### Data to use
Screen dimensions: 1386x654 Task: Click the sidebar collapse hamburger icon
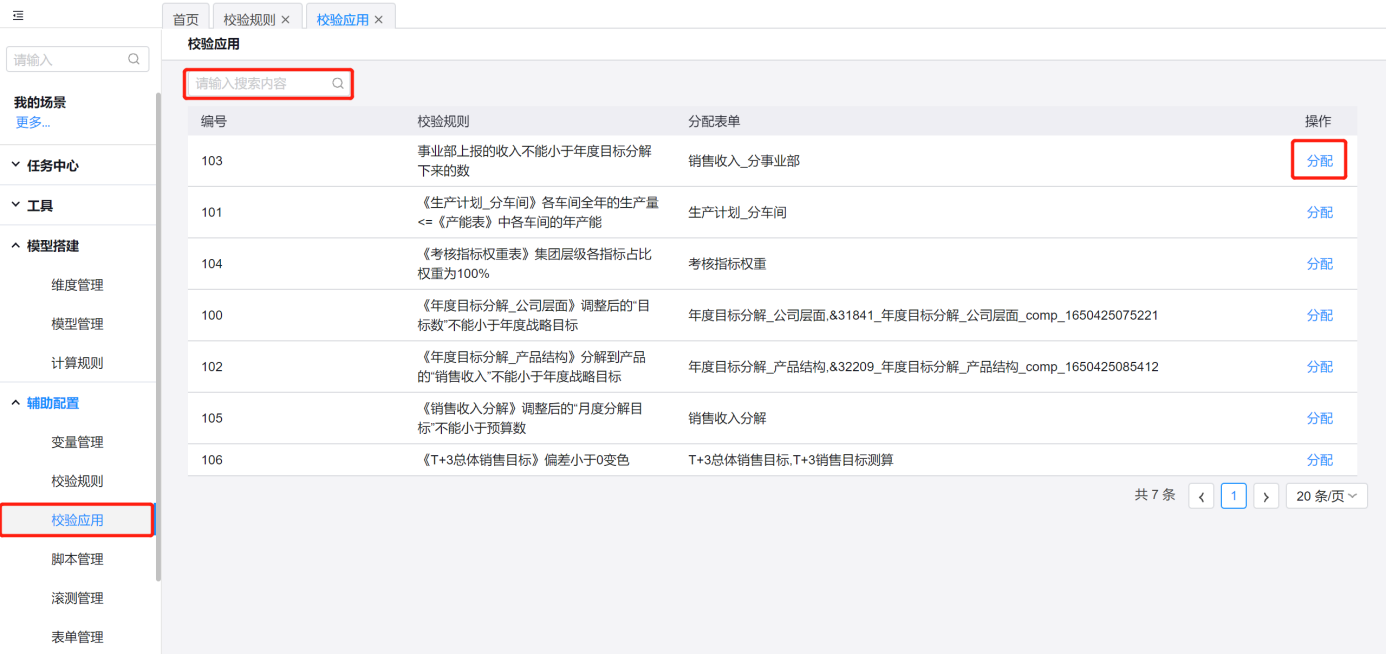coord(18,16)
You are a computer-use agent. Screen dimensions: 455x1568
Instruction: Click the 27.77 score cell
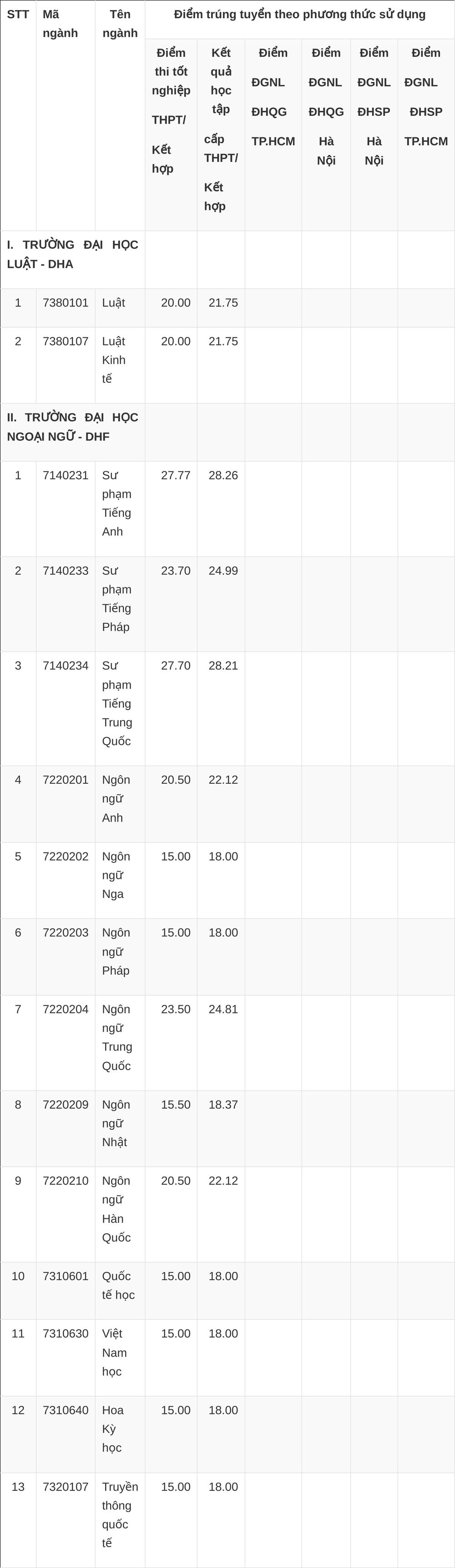point(176,476)
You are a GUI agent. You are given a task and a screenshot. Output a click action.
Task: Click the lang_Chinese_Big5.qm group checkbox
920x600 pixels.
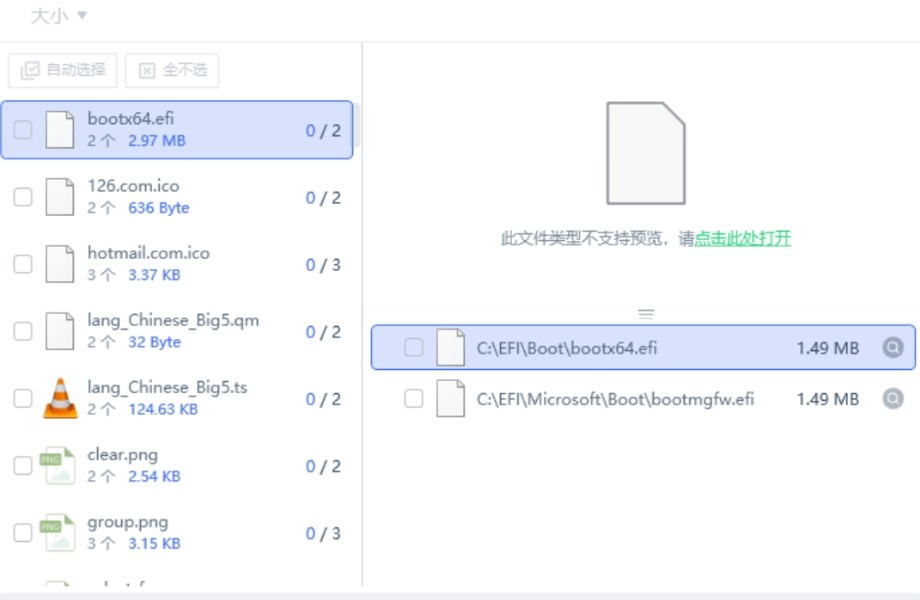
######
* [What needs to be done]
Each record must be repeated exactly, and no picture may be carried over.

* [Task response]
Screen dimensions: 1386x654 Task: Click the sidebar collapse hamburger icon
coord(18,16)
You are a computer-use agent. Screen dimensions: 455x1568
Instruction: Click the 27.77 score cell
point(176,476)
You are a GUI agent. You are given a task and a screenshot. Output a click action.
Task: Click the lang_Chinese_Big5.qm group checkbox
920x600 pixels.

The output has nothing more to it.